++++ Dataset records

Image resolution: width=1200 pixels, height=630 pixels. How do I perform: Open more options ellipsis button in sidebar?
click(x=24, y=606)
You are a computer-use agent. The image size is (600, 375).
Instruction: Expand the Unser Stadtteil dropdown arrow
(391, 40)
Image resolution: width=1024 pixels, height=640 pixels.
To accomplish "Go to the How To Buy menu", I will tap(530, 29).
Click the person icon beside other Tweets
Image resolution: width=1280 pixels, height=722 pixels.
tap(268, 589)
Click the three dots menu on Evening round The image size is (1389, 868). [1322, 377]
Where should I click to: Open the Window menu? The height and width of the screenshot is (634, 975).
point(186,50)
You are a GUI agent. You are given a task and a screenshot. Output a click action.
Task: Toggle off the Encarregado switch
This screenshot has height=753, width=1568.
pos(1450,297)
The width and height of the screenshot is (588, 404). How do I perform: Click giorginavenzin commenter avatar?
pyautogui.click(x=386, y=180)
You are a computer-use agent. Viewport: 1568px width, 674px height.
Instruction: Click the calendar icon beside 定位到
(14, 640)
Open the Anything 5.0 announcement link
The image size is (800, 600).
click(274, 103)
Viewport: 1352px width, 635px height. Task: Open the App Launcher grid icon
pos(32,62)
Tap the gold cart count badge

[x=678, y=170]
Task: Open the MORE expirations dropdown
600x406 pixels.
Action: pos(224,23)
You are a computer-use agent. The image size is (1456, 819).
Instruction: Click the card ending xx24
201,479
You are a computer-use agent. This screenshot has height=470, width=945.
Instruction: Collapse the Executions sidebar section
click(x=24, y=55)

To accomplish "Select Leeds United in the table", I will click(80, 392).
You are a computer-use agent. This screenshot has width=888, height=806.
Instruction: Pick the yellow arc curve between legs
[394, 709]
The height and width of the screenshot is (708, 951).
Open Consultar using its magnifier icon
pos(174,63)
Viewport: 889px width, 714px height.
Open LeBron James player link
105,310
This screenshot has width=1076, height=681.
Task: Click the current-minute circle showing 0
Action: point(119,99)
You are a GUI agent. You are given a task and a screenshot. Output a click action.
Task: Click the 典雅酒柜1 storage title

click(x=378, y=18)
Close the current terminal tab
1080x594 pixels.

++++++++

Problem statement —
Copy all the entries exactly.

Answer space —
Image resolution: width=1200 pixels, height=630 pixels. How do I perform: Open more options ellipsis button in sidebar?
click(x=24, y=606)
You are a computer-use agent. The image size is (600, 375).
Instruction: Expand the Unser Stadtteil dropdown arrow
(391, 40)
Image resolution: width=1024 pixels, height=640 pixels.
To accomplish "Go to the How To Buy menu", I will tap(530, 29).
Click the person icon beside other Tweets
Image resolution: width=1280 pixels, height=722 pixels.
tap(268, 589)
Click the three dots menu on Evening round The image size is (1389, 868). [1322, 377]
Where should I click to: Open the Window menu? The height and width of the screenshot is (634, 975).
point(186,50)
You are a GUI agent. You are given a task and a screenshot. Output a click action.
Task: Toggle off the Encarregado switch
This screenshot has height=753, width=1568.
pos(1450,297)
The width and height of the screenshot is (588, 404). How do I perform: Click giorginavenzin commenter avatar?
pyautogui.click(x=386, y=180)
You are a computer-use agent. Viewport: 1568px width, 674px height.
Instruction: Click the calendar icon beside 定位到
(14, 640)
Open the Anything 5.0 announcement link
The image size is (800, 600).
click(274, 103)
Viewport: 1352px width, 635px height. Task: Open the App Launcher grid icon
pos(32,62)
Tap the gold cart count badge

[x=678, y=170]
Task: Open the MORE expirations dropdown
600x406 pixels.
Action: pos(224,23)
You are a computer-use agent. The image size is (1456, 819).
Instruction: Click the card ending xx24
201,479
You are a computer-use agent. This screenshot has height=470, width=945.
Instruction: Collapse the Executions sidebar section
click(x=24, y=55)

To accomplish "Select Leeds United in the table", I will click(80, 392).
You are a computer-use agent. This screenshot has width=888, height=806.
Instruction: Pick the yellow arc curve between legs
[394, 709]
The height and width of the screenshot is (708, 951).
Open Consultar using its magnifier icon
pos(174,63)
Viewport: 889px width, 714px height.
Open LeBron James player link
105,310
This screenshot has width=1076, height=681.
Task: Click the current-minute circle showing 0
Action: point(119,99)
You are a GUI agent. You are given a task and a screenshot. Output a click action.
Task: Click the 典雅酒柜1 storage title

click(x=378, y=18)
Close the current terminal tab
1080x594 pixels.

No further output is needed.